Lech królem imprezy. Huczne stulecie w Poznaniu. Jagiellonia rozbita

Lech Poznań hucznie obchodził setną rocznicę powstania klubu. W sobotni wieczór "Kolejorz" pokonał u siebie Jagiellonię Białystok 3:0 i ma punkt straty do prowadzącej Pogoni Szczecin.

W sobotę Lech Poznań świętował stulecie swojego istnienia, ale jednocześnie musiał być w pełni skupiony na rywalizacji o ligowe punkty. Wszystko dlatego, że Kolejorz musiał gonić liderującą Pogoń Szczecin do której już traci cztery punkty. Przy komplecie 40 tysięcy publiczności i w okolicznościowych koszulkach w stylu retro zespół Macieja Skorży grał z Jagiellonią Białystok, której głównym celem w tym sezonie jest bezpieczne utrzymanie. 

Zobacz wideo Królewski kpi z właściciela Cracovii. "Gdybym zachował się jak prof. Filipiak"

Lech rozpoczął to spotkanie bardzo intensywnie, zaatakował Jagiellonię i zabierał jej piłkę pressingiem jeszcze na jej połowie. Problem gospodarzy polegał jednak na tym, że nie byli oni w stanie sforsować defensywy białostoczan. Wobec tego bramkarz Jagi Zlatan Alomerović musiał interweniować tylko przy uderzeniach z dystansu.
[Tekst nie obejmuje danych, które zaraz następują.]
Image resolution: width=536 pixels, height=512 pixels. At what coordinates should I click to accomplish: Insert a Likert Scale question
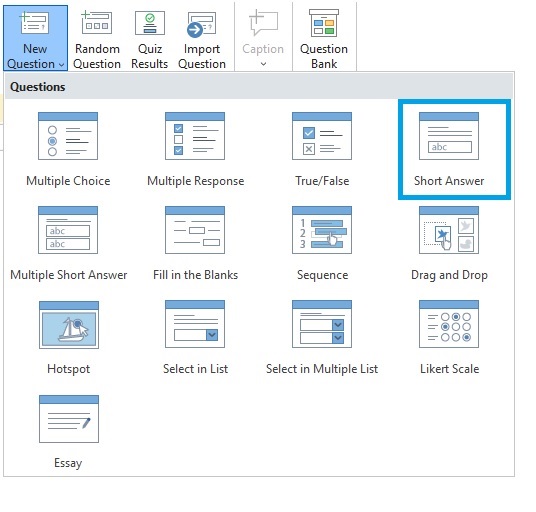pos(449,338)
Dwukrotnie celnie uderzał Jakub Kamiński, raz Jesper Karlstroem, ale golkiper z Białegostoku za każdym razem łapał piłkę. 

Skupiona na defensywie Jagiellonia była w stanie wyprowadzić nieliczne, ale dość groźne kontrataki. Po jednym z nich z kilku metrów nad poprzeczką uderzył debiutujący w Jadze Diego Santos Carioca, po innym płaskie uderzenie Bojana Nasticia z trudem obronił Filip Bednarek. Do przerwy w Poznaniu był bezbramkowy remis. 

Lech Poznań dał koncert po przerwie

Druga część spotkania rozpoczęła się jednak w sposób wymarzony dla gospodarzy. Już w 47. minucie miękko w pole karne zagrał Joel Pereira, naciskany przez rywali Jesper Karlstroem doskonale zgrał piłkę tyłem głowy i uderzeniem z powietrza z kilku metrów wynik otworzył Mikael Ishak.

Sześć minut później było już 2:0, gdy po koronkowej akcji Lecha płaskie dośrodkowanie Jakuba Kamińskiego wykończył "na wślizgu" Joao Amaral. 

Po dwóch szybkich ciosach Jagiellonia oklapła, a Lech szukał kolejnych goli. W 70. minucie na boisku pojawili się wracający z Dynama Kijów Tomasz Kędziora, a także Dawid Kownacki. I to właśnie Kownacki dwie minuty później sfinalizował piękną akcję Kamińskiego i Amarala, strzelając trzeciego gola.

Trzy gole Lecha Poznań i pewna wygrana

W końcówce bliski samobója był jeszcze Tomas Prikryl, który po rzucie rożnym dla Lecha skiksował tak, że piłka trafiła w poprzeczkę bramki Alomerovicia. Na trybunach rozpoczęło się świętowanie - kibice Kolejorza odpalili race i sztuczne ognie, które razem wyglądały bardzo efektownie. 

W ostatniej akcji meczu kapitalną interwencją popisał się jeszcze Alomerović, broniąc strzał głową Antonio Milicia. Więcej goli już nie padło. Lech Poznań wygrał z Jagiellonią Białystok 3:0, a w tym spotkaniu potwierdziły się cele i możliwości obu drużyn. Lech traci do prowadzącej Pogoni jeden punkt i walczy o mistrzostwo, z kolei Jagiellonia patrzy w dół tabeli, a konkretnie na strefę spadkową, nad którą ma sześć punktów przewagi.